Preadolescence and Adolescence, 12 Years Old Through 17 Years Old

Adolescents have great need to appear competent to the world around them, especially to their family and friends. Individuals in this age group are struggling to achieve independence from the family and are torn between the desire for increasing responsibility and the ambivalent wish to maintain the more dependent role of childhood. Frequently, struggles occur with the family, because the peer group seems to have become more important than the parental world to the adolescent child. In the normal course of events, this struggle between adolescents and family plays itself out and depending on the basic relationships between the child and his or her parents, they resolve the trials and problems.

The effects of a major disaster on adolescents will vary depending on the extent to which it disrupts the functioning of the family and the community. The impact of the disaster may stimulate fears related to loss of family, peer relationships, school life, and even concern over the intactness of their own bodies. Adolescents struggling to achieve their own identity and independence from the family may be set back in this personal quest with reactivated fears and anxieties from earlier stages of development. The trouble signs to watch for in pre-adolescents and adolescents include:

withdrawal and isolation

physical complaints (e.g., headaches or stomach pain)

depression and sadness

antisocial behavior (e.g., stealing, aggressive behavior, or acting out)

school problems (e.g., disruptive behavior or avoidance)
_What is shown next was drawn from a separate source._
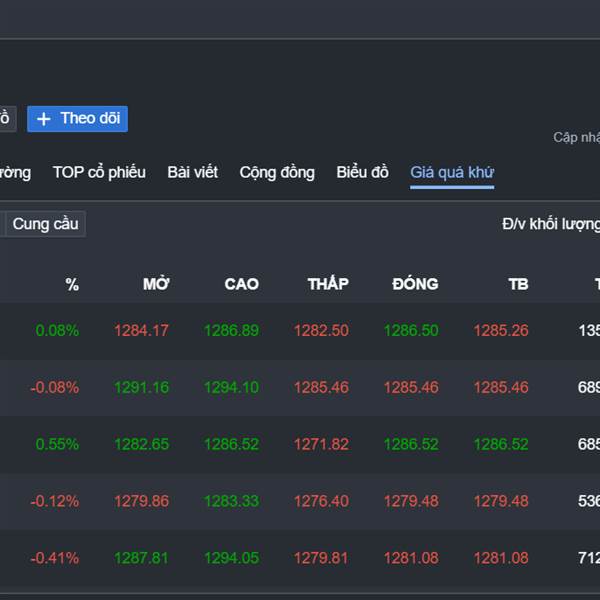This screenshot has width=600, height=600.
Task: Click the -0.41% change value
Action: pyautogui.click(x=54, y=558)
decline in academic performance

sleep disturbances (e.g., withdrawal into heavy sleep, sleep terrors, or sleeplessness)

confusion

risk taking behavior

alcohol and other drug use

avoidance of developmentally appropriate separations (e.g., going to camp or college)

Most of the above behaviors are transitory and disappear within a short period. When these behaviors persist, they are readily apparent to the family and to teachers who should respond quickly. Teenagers, who appear to be withdrawn and isolate themselves from family and friends, are experiencing emotional difficulties. They may be concealing fears they are afraid to express. Just as many adults do, adolescents often show their emotional distress through physical complaints.